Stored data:
···

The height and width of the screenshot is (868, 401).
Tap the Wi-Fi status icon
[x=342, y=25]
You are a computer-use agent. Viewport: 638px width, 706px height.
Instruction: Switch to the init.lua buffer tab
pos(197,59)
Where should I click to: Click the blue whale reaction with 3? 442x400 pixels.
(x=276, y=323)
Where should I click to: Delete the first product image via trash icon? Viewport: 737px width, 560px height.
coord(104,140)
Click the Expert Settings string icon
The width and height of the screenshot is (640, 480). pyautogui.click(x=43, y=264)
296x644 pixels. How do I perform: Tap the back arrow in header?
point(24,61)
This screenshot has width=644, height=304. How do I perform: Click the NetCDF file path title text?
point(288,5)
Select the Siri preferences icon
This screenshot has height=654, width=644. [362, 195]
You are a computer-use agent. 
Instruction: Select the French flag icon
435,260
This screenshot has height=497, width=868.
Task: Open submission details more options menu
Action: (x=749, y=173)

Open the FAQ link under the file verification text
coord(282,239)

···

The task: A single number is the answer here: how many lines above carry the string "agent"?

Solved problem: 2